Overview
Sequence data generated through the CCGP will comprise whole genome resequencing (WGS) from roughly 22,000 individuals from 150 genera and 230 unique species across the landscape of California. For most genera, to fully utilized the landscape WGS data, CCGP will additionally generate high quality reference genomes comprised of PacBio long read HiFi sequence data, Dovetail Omni-C conformational scaffolding data, and RNAseq based on Illumina short reads.
In order to ensure that this truly massive data set is available not only to CCGP researchers, we will make all data publicly available through several genetic databases hosted by NCBI. (Please see the CCGP Data Release Policies and Timelines for more detail).
Within the NCBI organization, there are different types of elements (i.e. records) that allow us to identify the type of data we want to submit:
BioProjects are at the top of the organizational hierarchy and contain the metadata information for a particular set of elements (such as those listed below). BioProjects can also be “upgraded” to Umbrella BioProjects. These types of BioProjects allow us (as users of NCBI) to navigate throughout the whole hierarchy and can also include multiple BioProjects or Umbrella BioProjects.
BioSamples contain descriptions of biological source materials used in experimental assays. In our case, these represent directly the samples that have been used (or will be used) to prepare libraries for our sequencing efforts.
Assemblies are meant to generate a database that provides information on the structure of assembled genomes, assembly names and other meta-data, statistical reports, and links to genomic sequence data.
SRA (sequence read archive): library prep methods and sequencing data.
Organization
1 - CCGP Umbrella BioProject
The project organization on NCBI starts with the CCGP Umbrella BioProject (PRJNA720569).
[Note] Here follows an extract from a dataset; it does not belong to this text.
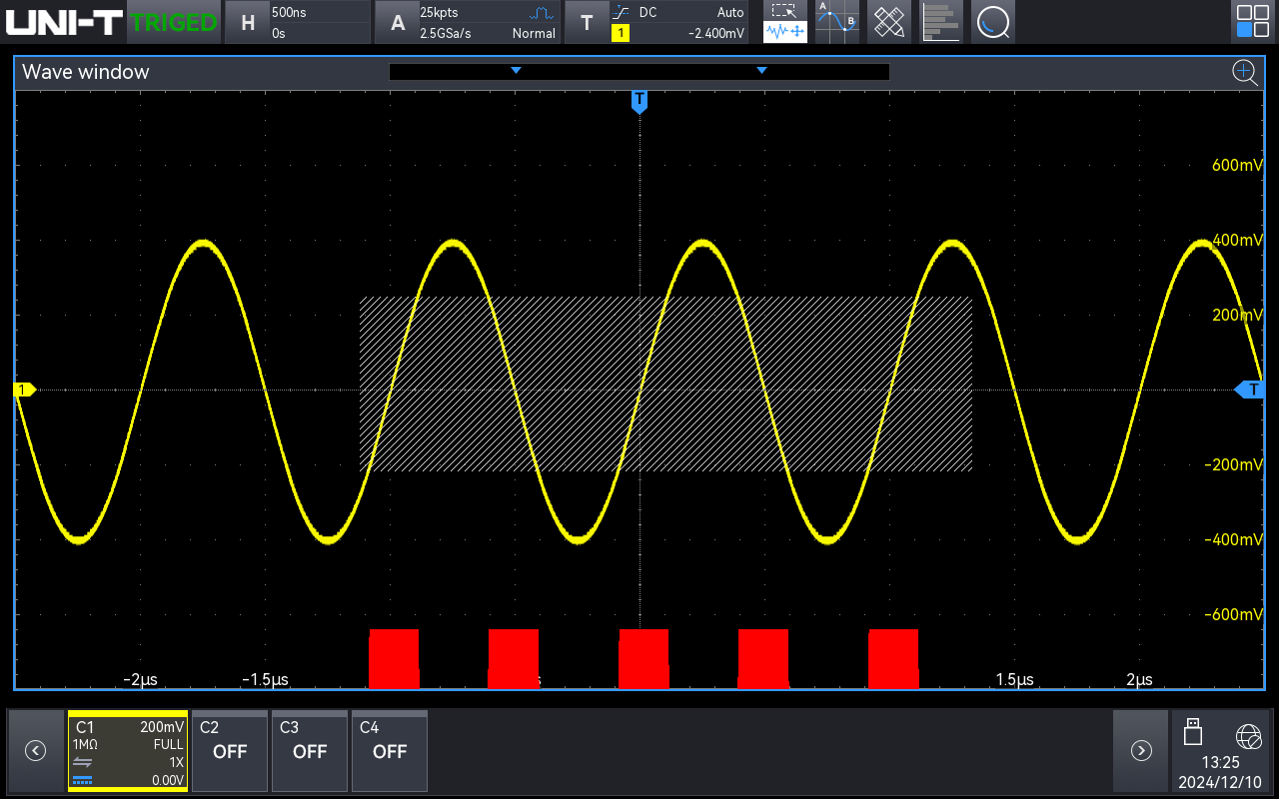This screenshot has height=799, width=1279.
Task: Open the network globe icon
Action: pyautogui.click(x=1248, y=737)
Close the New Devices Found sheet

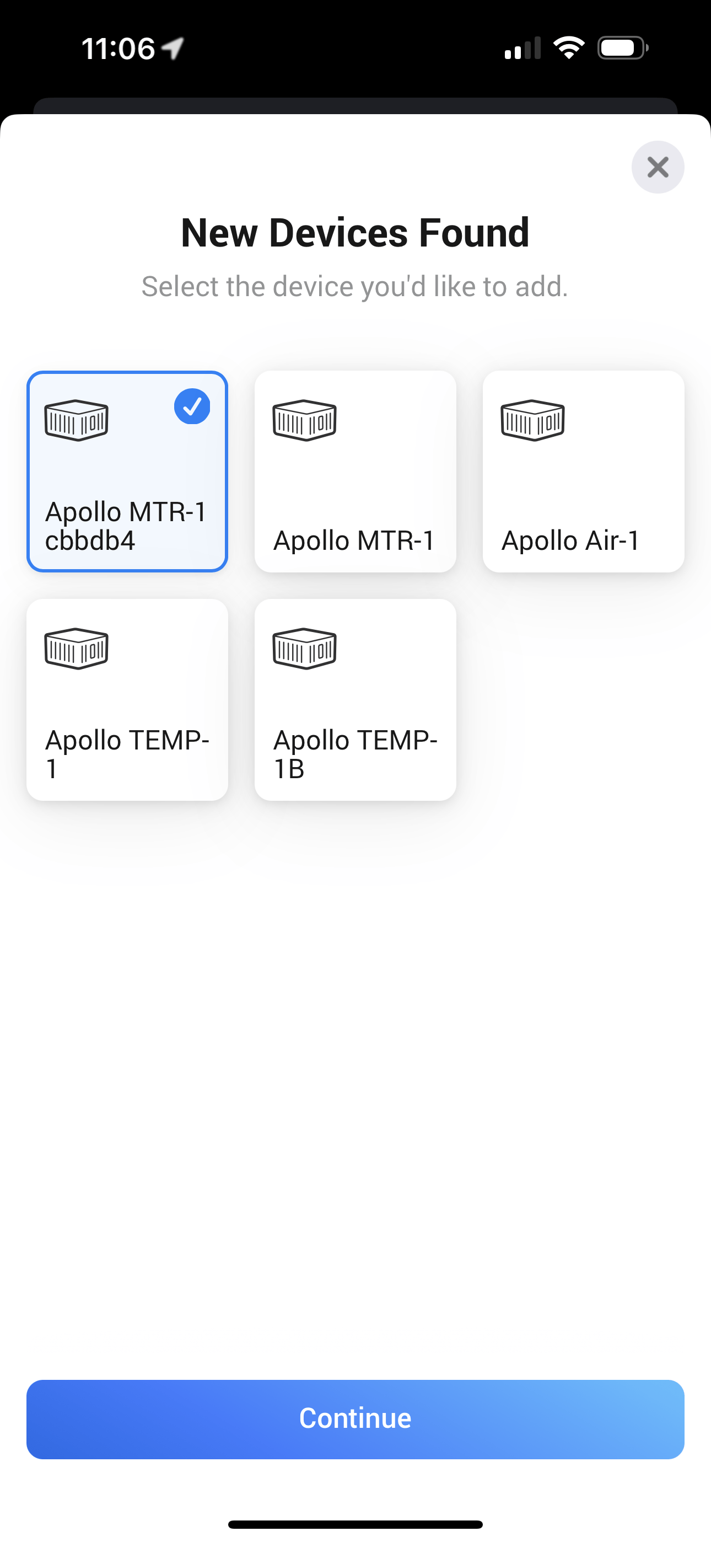tap(658, 167)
This will cover all the resources that have been (and will be) generated through CCGP efforts. This is the main node of our project.
2 - Genus-level “Species Project” Umbrella BioProjects
Each genus-level Umbrella BioProject generally corresponds to a full CCGP project, which might include several species and subspecies in a genus, and the reference genome species. For example, for the project “Genetic diversity in widespread and endemic manzanita species”, the CCGP team generates an Umbrella BioProject (PRJNA720709) for the genus called: “Arctostaphylos spp. Genomic Resources”. These genus-level Umbrella BioProjects and their metadata will be generated by the CCGP team. They will have generic descriptions and do not require input from PIs.
3 - Species-level Umbrella BioProjects
Each genus-level Umbrella BioProject will further contain Umbrella BioProjects for each species within that genus. Additionally, for species that are used to generate the reference genome, there will be two species-level BioProjects:
A. The reference genome
B. The WGS data.
All species-level Umbrella BioProjects will be generated by the CCGP team, but will require some metadata from PIs/project members.
4 - Reference genome assembly: sequencing data
Sequencing data used for the reference genome assembly will be submitted to NCBI as a separate BioProjects as shown below. The CCGP will submit all of the assembly data, but will require some metadata from PIs/project members for the samples (BioSamples) used to generate the reference genome.